OFF TO WAR will undoubtedly cause people to question their assumptions about war, whatever those assumptions may be, but this film is not political, or at least has no political agenda. When we started out, we were expecting to make a film about a group of soldiers deployed for a postwar peace and stability mission, but it quickly turned into something very different. President Bush had already declared "mission accomplished" in Iraq, but in April 2004, we rolled into Baghdad and straight to the bloodiest month of the war thus far. As one soldier says in the film, "We trained for the best, we got the worst."

We spent an entire year in Iraq, the length of their deployment, with the soldiers of the Arkansas National Guard. Simultaneously, we kept up with their families back home, running businesses and raising children alone, sitting through the nearly daily tragic news from Iraq and dealing with their own fluctuating feelings about the war. From full-scale combat to the heartbreaking return of a critically injured soldier to his family back home, OFF TO WAR tells the story of a war no one expectedto be fighting, through the eyes of the soldiers and families who endured it.




BIOGRAPHY
Brent and Craig Renaud are brothers and filmmakers who were born and raised in Little Rock, Arkansas. Since 1995, they have been working with celebrated documentary filmmaker Jon Alpert at the Downtown Community TV Center in New York on award-winning projects in places like Afghanistan, Cambodia, Bolivia, China, Pakistan and Iraq. Their programs have aired on HBO, PBS, CBS, the Discovery Channel, the Discovery Times Channel and ESPN.

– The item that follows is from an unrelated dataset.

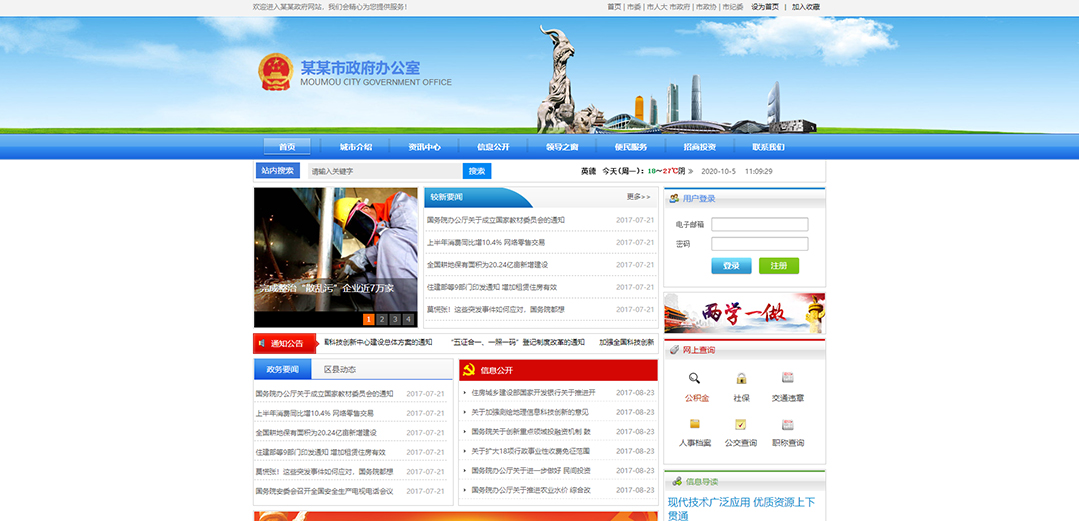Screen dimensions: 1079x521
Task: Open the 便民服务 navigation menu
Action: 631,147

The Renauds were embedded with the Arkansas National Guard for two years (including one year in Iraq) while filming OFF TO WAR. The work on the series garnered them a nomination for the Directors Guild of America Outstanding Directorial Achievement in Documentary Award in 2005. Off to War has also won an Overseas Press Club Award - the Carl Spielvogel Award. Off to War has also just been nominated for the 2006 IDA awards for Best Limited Series. Additionally, the Renaud brothers' first film for HBO's America Undercover series, DOPE SICK LOVE, in which they followed the lives of two drug addicted couples on the streets of New York City for 18 months, was recently nominated for a 2005 National News and Docs Emmy (Best Documentary).

SELECTED FILMOGRAPHY
ESPN: The Season 2001 (Producer, Camera, Editor)
Afghanistan: From Ground Zero to Ground Zero, 2002 (Producer/Camera/Editor)
China -To Have and To Have Not, 2002 (Producer/Camera/Editor)
Coca and the Congressman, 2003 (Producer/Camera/Editor)
Bridge to Baghdad, 2003 (Producer/Camera/Editor)
Dope Sick Love, 2004 (Producer/Director/Camera/Editor)
Off to War, 2004-2005 (Producer/Director/Camera/Editor)

CURRENTLY IN PRODUCTION
Taking the Hill (2006)
Central High (2006)
Little Rock Central High: 50 Years Later (2006)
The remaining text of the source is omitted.